LIFE came to a standstill for John and Joy Layfield 150 days ago, when ministry vets confirmed their farm was infected with foot-and-mouth disease.
Five months later, the fields are still eerily silent and the trauma of hearing that their 800 sheep and several hundred cattle had to be slaughtered has still not left them.
Many of the ewes destroyed on Nackshivan Farm, near Oakenshaw, County Durham, were pregnant or had just given birth.
The farm is category A status, which means nothing can be moved on or off the premises. Even the bales of hay which would have fed the cattle must stay rotting in the fields.

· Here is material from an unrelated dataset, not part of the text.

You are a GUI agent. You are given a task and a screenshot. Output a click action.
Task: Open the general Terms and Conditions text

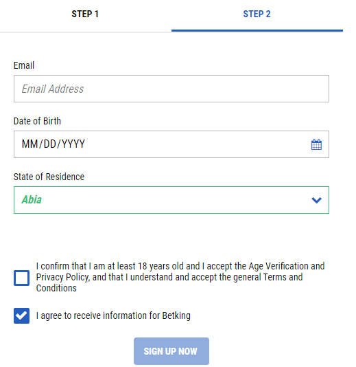pos(169,282)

Mrs Layfield, 67, said: "When it happened it was traumatic. The vet confirmed at 8pm, on March 24, that we were infected. Then the house was full of people in white coats.
"It was sleeting and my husband wanted to go down to the buildings. He said he had to because the animals were calving. He came back up to the house and he just broke down."

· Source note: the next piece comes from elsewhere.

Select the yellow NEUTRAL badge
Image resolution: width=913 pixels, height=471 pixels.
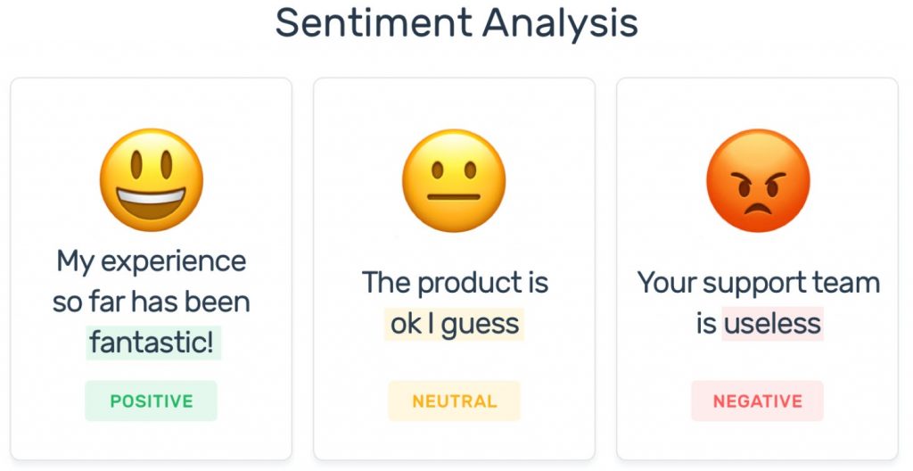point(454,401)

Even when their category A status is relaxed, it could be at least four months before they can restock.
They will miss the crucial September markets - when they usually buy their livestock - and the October lamb breeding season.
The outbuildings will also have to be partially rebuilt, because the cleaning process required all the plywood and linings in the outbuildings to be removed.
It is a lot of work for a couple, both past retirement age, who are isolated on their farm.
Mrs Layfield said: "For the first month I couldn't go out. We went to a friend's funeral and that was it.
"Our friends are mainly farmers and we can't go to their farms and they can't come to us."